En la Psicología moderna se conoce como “La Magdalena de Proust” el fenómeno por el cual un olor, un sabor, un sonido, una visión, generan en nuestra memoria la vuelta repentina de recuerdos olvidados, generalmente amados u odiados, de modo intenso y muy perceptible.



A mi me sucede frecuentemente con el olor del heno recién segado, que me transporta, literalmente, a mis recuerdos de infancia o juventud en mis veraneos asturianos.
A la “siega de la pación”, cuando subíamos a los praos de las colinas desde Casa de los abuelos, acompañando a los braceros que dirigiera Severino en los días soleados de verano, para acopiar el heno que serviría de alimento a las vacas durante el invierno, una vez acomodado en la “tenada” o en los “balagares”, las varas de hierba en forma de pera que no eran sino almacén de hierba.

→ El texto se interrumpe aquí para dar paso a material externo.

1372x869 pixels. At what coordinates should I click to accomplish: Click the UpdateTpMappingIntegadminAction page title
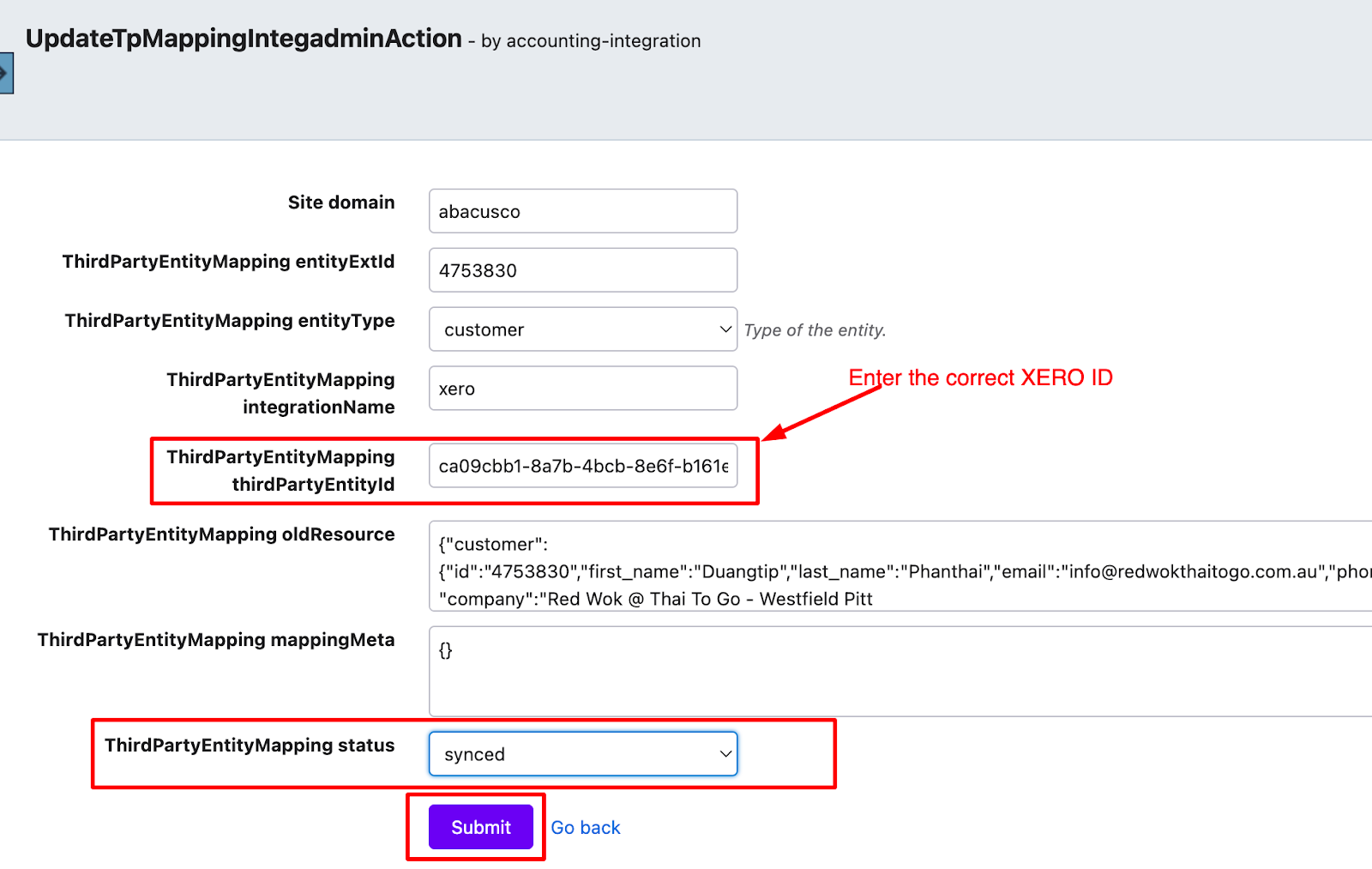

En esos días subíamos a los praos en el carro tirado por una yunta de vacas, pasábamos el día con nuestros juegos y el almuerzo impregnados por el intenso olor del heno segado y volvíamos a casa adormecidos sobre el montón de hierba atado con sogas en lo alto de la carreta, que, guiada por Severino con su vara de avellano, nos devolvía a la merienda en la Casa al ritmo del ronquido del eje de madera del carro y las canciones de los segadores.

O aquellas romerías de juventud en los praos de las aldeas que circundaban Gijón, en las que, en los días calmos, era frecuente que el olor del heno recién segado por algún paisano de la zona, invadiese el ambiente cálido y húmedo de los atardeceres.

Al fin el alma no es sino el compendio de los recuerdos y las experiencias tamizados por nuestra razón y los principios, que lo conforman todo.